Crash Course Statistics: General Linear Model (GLM)
Introduction
- Presenter: Adriene Hill
- Topic: Introduction to the General Linear Model (GLM)
- Key Point: Flexibility of GLM in creating different models to describe the world
General Linear Model (GLM)
- Concept: Data can be explained by two things: the model and some error
- Model Form: Typically Y = mx + b (or Y = b + mx)
Example: Predicting Trick-or-Treaters
- Baseline: 25 trick-or-treaters
- Model: Number of trick-or-treaters increases by 0.01 for each middle school student
- Prediction: 35 trick-or-treaters (based on 1000 middle school students)
- Reality: 42 trick-or-treaters (Error = 7)
- Key Point: Error indicates deviation from the model, not necessarily that something is wrong
- Sources of Error: Unaccounted variables and random variation
Importance of Models
- Purpose: Allows making inferences (e.g., number of credit card frauds in a year)
- GLM Components: Information explained by the model and information that can't be explained
Linear Regression
- Concept: A type of GLM, predicts data using a continuous variable
- Example: Predicting YouTube video likes based on the number of comments
Steps in Linear Regression
- Plot Data: Check if data fits a straight line and look for outliers
- Handle Outliers: Decide based on criteria, outliers can influence the regression line
- Check Linearity: Ensure the relationship is linear
- Fit Regression Model: Usually done by a computer
- Interpret Regression Line: Minimizes the sum of squared distances of each point to the line
Components of Regression Line
- Y-intercept: Expected likes for a video with zero comments (may not make practical sense)

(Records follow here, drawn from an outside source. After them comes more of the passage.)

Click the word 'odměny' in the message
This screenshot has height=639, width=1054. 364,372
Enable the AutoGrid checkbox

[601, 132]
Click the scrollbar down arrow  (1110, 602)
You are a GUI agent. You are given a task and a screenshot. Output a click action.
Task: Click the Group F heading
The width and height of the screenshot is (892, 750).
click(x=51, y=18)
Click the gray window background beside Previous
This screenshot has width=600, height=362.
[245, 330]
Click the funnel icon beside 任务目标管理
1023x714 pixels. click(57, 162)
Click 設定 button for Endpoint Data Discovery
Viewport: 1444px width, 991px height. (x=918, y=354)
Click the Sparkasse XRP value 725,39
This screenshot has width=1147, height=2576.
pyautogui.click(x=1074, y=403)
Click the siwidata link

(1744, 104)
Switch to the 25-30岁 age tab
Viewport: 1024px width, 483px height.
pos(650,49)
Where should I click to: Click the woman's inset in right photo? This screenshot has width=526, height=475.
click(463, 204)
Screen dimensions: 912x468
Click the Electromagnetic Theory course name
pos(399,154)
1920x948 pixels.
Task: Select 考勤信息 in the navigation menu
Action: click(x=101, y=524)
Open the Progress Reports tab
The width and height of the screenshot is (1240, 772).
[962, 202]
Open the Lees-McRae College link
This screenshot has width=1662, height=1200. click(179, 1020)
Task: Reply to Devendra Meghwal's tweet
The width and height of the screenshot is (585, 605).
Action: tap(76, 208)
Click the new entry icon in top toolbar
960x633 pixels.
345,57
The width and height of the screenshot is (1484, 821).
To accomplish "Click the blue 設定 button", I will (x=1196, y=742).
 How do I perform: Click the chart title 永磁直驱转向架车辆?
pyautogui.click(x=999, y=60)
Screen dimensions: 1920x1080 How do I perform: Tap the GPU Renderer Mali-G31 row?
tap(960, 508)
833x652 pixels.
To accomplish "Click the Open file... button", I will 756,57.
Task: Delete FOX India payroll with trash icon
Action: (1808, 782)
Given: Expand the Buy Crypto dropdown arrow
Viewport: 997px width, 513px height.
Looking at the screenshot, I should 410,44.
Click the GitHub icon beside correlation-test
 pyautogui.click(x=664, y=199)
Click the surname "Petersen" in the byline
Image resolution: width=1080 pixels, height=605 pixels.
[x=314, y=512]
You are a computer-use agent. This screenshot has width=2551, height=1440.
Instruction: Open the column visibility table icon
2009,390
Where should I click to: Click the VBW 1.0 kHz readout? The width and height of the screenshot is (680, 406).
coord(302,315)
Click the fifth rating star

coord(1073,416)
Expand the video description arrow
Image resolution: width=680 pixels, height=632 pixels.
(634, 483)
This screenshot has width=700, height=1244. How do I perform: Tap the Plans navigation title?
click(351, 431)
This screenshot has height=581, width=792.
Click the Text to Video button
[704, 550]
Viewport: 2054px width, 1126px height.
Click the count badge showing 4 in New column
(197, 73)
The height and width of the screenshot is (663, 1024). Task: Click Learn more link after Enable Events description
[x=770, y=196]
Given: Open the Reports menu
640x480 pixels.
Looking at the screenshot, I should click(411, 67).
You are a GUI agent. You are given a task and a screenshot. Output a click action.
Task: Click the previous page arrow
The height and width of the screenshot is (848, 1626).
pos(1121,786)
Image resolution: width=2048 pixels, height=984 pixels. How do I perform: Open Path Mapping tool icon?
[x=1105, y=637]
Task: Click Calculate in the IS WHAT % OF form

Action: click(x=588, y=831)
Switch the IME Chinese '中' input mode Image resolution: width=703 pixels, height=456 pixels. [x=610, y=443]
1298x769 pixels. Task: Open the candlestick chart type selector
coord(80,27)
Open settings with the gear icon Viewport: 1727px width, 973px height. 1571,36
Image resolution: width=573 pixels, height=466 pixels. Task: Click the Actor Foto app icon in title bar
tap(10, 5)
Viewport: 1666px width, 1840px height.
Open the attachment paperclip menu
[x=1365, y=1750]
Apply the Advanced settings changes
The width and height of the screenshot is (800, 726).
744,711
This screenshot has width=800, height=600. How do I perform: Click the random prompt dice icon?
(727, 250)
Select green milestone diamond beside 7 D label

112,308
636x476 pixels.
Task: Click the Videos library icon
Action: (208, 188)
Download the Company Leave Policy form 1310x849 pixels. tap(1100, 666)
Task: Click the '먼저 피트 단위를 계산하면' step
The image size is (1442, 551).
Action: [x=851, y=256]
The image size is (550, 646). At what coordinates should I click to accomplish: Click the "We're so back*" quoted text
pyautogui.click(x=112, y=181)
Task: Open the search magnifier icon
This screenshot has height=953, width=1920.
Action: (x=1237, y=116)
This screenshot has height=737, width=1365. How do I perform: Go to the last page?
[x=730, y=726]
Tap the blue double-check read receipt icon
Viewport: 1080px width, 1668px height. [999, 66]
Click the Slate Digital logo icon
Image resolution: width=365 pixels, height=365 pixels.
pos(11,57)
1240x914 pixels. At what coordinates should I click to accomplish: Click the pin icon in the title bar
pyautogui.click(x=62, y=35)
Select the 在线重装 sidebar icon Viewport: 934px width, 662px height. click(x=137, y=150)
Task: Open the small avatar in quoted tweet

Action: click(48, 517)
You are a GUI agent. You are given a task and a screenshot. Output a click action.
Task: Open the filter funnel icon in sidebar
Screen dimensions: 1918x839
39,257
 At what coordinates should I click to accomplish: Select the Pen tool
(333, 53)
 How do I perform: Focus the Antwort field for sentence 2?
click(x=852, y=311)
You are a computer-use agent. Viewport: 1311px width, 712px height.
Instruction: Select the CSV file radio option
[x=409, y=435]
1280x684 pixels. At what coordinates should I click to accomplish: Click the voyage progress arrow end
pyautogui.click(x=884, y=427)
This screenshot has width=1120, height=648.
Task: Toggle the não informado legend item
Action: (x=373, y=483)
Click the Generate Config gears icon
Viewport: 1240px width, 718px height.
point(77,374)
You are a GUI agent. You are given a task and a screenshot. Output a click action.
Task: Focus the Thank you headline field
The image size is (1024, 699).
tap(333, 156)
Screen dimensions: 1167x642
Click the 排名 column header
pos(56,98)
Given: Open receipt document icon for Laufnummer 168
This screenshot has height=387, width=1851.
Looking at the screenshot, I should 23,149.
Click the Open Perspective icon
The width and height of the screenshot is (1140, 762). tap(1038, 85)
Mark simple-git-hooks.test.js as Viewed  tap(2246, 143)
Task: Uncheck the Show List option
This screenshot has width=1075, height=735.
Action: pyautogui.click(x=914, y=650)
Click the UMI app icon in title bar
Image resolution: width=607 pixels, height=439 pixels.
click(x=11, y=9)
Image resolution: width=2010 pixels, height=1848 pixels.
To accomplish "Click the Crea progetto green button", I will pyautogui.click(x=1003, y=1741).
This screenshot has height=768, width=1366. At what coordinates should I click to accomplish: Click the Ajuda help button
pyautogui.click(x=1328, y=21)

- Slope (coefficient): Indicates how much likes increase per additional comment
- Error (Residuals): Differences between observed and predicted values
Residuals
- Residual Plot: Should ideally be an evenly spaced cloud
- Concern: Patterns in residuals indicate errors depend on predictor variable values
Statistical Tests: F-test
- Purpose: Quantify fit of data to a distribution (null hypothesis)
- Null Hypothesis: No relationship between comments and likes
- Observed Model vs. Null Model: Compare actual data to the model where null hypothesis is true
F-test Calculation
- Notation: Y-hat (predicted value), Y-bar (mean value)
- Sum of Squares Total: Total variation in data
- Sum of Squares for Regression (SSR): Variation explained by the model
- Sum of Squares for Error (SSE): Variation not explained by the model
- Degrees of Freedom: Reflects amount of independent information
- F-statistic: Compare SSR and SSE to determine significance
- P-value: Probability of obtaining F-statistic as large or larger if null hypothesis is true
Conclusion from F-test
- Result: Reject null hypothesis if p-value is small (significant relationship exists)
- Comparison to t-test: Equivalent in hypothesis testing, squaring t-statistic gives F-statistic
Applications of Regression
- Fields: Science, economics, political science
- Examples: Relationship between taxes and cigarette purchases, heart rate and blood pressure
- Caution: Regression shows correlation, not causation
Summary
- GLM Framework: Explains data with model and error
- Practical Examples: Predicting gas budget, roommate's anger
Next Steps: Further understanding of F-tests in future episodes.